(EXTRACT TO READ begins)

Principles and systematics of oncoplastic reconstruction
The interrelationship between breast-tumor ratio, volume loss, cosmetic outcome and margins of clearance is complex, and the widespread popularity of breast-conserving surgery has focused attention on new oncoplastic techniques that can avoid unacceptable cosmetic results. Until now, surgical options have been limited to breast-conserving surgery or mastectomy, the choice depending on fairly well-defined indications and factors. Oncoplastic procedures provide a third option that avoids the need for mastectomy in selected patients and can influence the outcome of breast-conserving surgery in three ways (11).
Oncoplastic procedures allow wide local excisions of breast tissue without risking major local defects and deformity. The use of oncoplastic techniques to prevent deformity can extend the scope of breast-conserving surgery, without compromising the adequacy of resection or the cosmetic outcome. Volume replacement can be used after previous breast-conserving surgery and radiotherapy to correct unacceptable deformity and may prevent the need for mastectomy in some cases of local recurrence when further local excision will result in considerable volume loss.
The choice of technique depends on a number of factors, including the extent of resection, location of the tumor, timing of surgery, experience of the breast surgeon in oncoplastic techniques and expectations of the patient. Partial mastectomy reconstruction at the same time as resection is gaining in popularity. As a general rule, it is much easier to prevent than to correct a deformity, as the sequelae of previous surgery do not have to be addressed (20). Immediate reconstruction at the time of partial mastectomy is associated with clear surgical, financial and psychological benefits (21-23).

(EXTRACT TO READ ends)
(STUDY MATERIAL begins)

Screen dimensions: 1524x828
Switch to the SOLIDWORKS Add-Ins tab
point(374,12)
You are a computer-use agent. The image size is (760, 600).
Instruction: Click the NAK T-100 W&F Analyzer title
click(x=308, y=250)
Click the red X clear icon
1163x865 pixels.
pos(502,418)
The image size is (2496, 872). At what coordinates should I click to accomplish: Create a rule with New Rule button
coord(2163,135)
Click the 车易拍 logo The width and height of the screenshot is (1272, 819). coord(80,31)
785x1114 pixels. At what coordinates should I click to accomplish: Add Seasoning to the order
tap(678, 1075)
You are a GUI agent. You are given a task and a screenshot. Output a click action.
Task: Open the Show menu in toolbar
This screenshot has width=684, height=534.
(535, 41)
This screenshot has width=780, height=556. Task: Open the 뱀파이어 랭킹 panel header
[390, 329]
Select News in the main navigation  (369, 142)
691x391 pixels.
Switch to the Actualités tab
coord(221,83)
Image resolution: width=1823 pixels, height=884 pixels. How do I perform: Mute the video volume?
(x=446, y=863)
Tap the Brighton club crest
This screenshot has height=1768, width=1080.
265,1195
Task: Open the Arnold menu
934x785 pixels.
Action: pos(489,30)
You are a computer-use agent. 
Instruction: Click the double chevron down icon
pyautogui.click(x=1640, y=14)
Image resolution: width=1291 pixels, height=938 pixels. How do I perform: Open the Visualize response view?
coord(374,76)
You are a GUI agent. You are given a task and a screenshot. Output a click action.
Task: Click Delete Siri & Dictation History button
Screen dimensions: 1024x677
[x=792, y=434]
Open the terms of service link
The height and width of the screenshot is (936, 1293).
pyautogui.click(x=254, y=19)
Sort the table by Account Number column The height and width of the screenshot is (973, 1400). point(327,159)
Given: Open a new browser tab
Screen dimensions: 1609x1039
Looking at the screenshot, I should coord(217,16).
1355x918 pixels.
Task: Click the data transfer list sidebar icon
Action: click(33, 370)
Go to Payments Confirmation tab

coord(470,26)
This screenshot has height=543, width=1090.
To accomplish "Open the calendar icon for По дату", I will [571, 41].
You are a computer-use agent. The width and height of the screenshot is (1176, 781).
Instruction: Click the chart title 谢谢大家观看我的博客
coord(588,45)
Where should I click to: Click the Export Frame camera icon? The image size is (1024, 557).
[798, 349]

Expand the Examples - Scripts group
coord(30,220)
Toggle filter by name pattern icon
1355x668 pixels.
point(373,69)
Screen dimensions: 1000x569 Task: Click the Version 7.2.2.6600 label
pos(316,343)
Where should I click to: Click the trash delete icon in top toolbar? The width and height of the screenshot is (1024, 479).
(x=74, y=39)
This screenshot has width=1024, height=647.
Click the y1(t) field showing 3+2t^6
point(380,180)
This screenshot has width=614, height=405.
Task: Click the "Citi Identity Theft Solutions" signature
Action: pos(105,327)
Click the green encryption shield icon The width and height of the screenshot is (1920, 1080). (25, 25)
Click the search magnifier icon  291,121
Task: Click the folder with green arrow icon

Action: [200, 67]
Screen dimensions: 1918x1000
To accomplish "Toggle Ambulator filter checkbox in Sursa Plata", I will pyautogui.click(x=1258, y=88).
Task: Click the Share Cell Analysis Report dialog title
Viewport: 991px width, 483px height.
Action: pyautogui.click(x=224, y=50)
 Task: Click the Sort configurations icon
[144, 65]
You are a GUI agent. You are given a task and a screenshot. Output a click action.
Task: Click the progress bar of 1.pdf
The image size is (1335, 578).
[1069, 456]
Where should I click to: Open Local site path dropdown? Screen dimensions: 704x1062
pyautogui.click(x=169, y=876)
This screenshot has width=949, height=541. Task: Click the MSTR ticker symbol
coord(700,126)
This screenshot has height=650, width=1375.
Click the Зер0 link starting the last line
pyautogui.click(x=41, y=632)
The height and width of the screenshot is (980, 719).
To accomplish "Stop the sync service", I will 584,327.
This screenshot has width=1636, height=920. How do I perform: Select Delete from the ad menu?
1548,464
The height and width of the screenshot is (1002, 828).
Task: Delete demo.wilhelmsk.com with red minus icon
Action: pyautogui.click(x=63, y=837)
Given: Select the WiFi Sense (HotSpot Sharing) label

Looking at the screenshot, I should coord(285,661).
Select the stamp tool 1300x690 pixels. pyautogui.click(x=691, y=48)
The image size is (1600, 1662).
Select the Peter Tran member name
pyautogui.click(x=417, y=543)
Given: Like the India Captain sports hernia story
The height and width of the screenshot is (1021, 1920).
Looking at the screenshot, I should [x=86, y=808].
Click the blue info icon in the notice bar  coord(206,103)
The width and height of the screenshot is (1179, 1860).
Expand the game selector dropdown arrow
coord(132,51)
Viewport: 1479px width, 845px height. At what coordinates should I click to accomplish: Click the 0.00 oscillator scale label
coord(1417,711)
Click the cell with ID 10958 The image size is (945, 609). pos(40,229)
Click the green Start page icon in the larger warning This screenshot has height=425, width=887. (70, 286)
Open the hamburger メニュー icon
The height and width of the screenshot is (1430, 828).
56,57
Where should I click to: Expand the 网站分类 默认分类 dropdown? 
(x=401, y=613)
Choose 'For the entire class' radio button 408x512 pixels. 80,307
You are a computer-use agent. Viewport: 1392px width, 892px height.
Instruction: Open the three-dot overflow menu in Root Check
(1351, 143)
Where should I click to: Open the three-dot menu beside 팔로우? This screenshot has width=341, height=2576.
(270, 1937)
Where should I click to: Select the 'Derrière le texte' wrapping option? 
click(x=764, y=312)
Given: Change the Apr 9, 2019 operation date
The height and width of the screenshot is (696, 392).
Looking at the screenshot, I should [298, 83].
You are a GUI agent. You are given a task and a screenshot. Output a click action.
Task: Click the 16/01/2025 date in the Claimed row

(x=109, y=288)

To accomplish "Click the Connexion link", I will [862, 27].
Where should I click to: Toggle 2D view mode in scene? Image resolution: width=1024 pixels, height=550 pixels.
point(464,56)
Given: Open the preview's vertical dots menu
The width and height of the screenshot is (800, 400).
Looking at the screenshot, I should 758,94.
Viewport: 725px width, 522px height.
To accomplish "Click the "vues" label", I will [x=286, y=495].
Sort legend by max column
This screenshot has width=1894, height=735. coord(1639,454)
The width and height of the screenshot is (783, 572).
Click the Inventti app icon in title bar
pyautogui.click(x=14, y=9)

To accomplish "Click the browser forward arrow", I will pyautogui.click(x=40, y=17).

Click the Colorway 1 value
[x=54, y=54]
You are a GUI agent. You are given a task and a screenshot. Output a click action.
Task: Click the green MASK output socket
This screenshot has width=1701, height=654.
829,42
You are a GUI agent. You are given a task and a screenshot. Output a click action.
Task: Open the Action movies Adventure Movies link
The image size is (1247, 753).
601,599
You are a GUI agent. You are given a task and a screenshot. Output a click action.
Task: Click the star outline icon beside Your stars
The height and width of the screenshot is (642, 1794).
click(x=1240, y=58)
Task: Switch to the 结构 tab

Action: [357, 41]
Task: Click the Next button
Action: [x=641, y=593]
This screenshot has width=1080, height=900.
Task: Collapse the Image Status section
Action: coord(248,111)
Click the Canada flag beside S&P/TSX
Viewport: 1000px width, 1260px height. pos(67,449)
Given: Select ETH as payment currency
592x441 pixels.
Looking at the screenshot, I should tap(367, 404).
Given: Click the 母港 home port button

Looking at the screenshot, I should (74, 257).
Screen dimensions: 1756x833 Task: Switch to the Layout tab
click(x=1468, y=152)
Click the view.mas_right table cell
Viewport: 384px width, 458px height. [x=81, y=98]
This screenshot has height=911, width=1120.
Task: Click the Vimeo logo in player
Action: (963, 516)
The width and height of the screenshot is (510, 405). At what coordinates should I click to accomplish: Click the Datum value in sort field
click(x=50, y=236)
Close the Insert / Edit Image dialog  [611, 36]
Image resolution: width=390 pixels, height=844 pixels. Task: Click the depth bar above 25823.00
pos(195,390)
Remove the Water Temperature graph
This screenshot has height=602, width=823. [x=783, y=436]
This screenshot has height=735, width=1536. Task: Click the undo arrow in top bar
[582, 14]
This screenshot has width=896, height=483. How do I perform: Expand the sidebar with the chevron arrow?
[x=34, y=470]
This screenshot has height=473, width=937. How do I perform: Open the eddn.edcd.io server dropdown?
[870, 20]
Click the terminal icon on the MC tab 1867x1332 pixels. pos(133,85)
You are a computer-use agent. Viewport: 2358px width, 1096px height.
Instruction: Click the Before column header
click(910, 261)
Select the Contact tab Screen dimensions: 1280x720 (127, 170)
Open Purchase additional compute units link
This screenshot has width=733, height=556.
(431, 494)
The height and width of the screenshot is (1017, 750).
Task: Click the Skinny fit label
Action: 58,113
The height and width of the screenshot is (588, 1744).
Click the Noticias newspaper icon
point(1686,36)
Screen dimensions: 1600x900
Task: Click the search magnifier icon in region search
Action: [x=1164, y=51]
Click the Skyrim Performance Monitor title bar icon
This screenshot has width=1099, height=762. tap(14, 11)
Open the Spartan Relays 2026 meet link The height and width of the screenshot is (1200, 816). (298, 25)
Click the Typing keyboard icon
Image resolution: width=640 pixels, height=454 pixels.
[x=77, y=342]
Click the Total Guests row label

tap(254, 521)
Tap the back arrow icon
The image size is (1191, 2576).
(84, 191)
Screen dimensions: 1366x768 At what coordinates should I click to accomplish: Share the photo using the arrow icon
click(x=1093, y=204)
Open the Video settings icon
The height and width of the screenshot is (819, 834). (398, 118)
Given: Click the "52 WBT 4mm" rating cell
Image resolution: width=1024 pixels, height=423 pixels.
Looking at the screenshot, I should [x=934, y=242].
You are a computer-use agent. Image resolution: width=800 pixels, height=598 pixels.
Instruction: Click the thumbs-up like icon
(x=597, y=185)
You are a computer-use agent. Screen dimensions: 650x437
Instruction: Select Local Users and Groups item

(STUDY MATERIAL ends)

### TO DO
A. Condense the paragraph of the oncoplastic reconstruction excerpt that begins "The choice of technique depends" into a bulleted list that keeps its main facts.
B. Resume the oncoplastic reconstruction excerpt after its final sentence, in the same technical voice.

### ANSWERS TO THE EXERCISES
A.
- The choice of technique depends on:
  - the extent of resection
  - the location of the tumor
  - the timing of surgery
  - the breast surgeon's experience in oncoplastic techniques
  - the patient's expectations
- Reconstruction of a partial mastectomy at the same time as resection is gaining in popularity.
- As a general rule, preventing a deformity is much easier than correcting one, because the sequelae of previous surgery do not have to be addressed (20).
- Immediate reconstruction at the time of partial mastectomy brings clear surgical, financial and psychological benefits (21-23).

B.
Resection defects can be reconstructed in one of two ways—(I) by volume displacement with recruiting and transposing local glandular or dermoglandular flaps into the resection site; or (II) by volume replacement, importing volume from elsewhere to replace the amount of tissue resected. Volume replacement techniques can restore the shape and size of the breast, achieving symmetry and excellent cosmetic results without the need for contralateral surgery. However, these techniques require additional operation time and may be complicated by donor-site morbidity, flap loss and an extended reconvalescence. In contrast, volume displacement techniques require less extensive surgery, limiting scars to the breast and avoiding donor-site problems.
Volume displacement techniques
Until recently, little attention has been paid to the cosmetic sequelae of breast-conserving surgery, as most patients are relieved not to lose their breast and many gynaecological and general breast surgeons are unfamiliar with the oncoplastic techniques that can eliminate postoperative deformities. Moreover, there has been a tendency to recommend delayed reconstructive surgery sometime after completion of radiotherapy. Although this is possible, partial reconstruction of the breast after surgery and radiotherapy is technically challenging and requires sophisticated techniques, with cosmetic results that are often disappointing (11).
Poor remodeling is one of the reasons for an ugly deformity after breast-conserving surgery with partial mastectomy (lumpectomy, segmentectomy or quadrantectomy). Although typical localized cancers of small size might be excised well by standard lumpectomy, segmentally extended cancers (invasive breast cancer with DCIS) need more creative approaches to surgical excision to remove breast tumors from nipple to periphery.
This segmentectomy, as our standard procedure in breast-conserving surgery, is a full-thickness segmental resection extending from subdermal (Cooper fascia) to the pectoralis major muscle including the pectoralis fascia. Partial mastectomy defects after segmentectomy can easily be reconstructed using the first standard principle of oncoplastic surgery-the glandular rotation.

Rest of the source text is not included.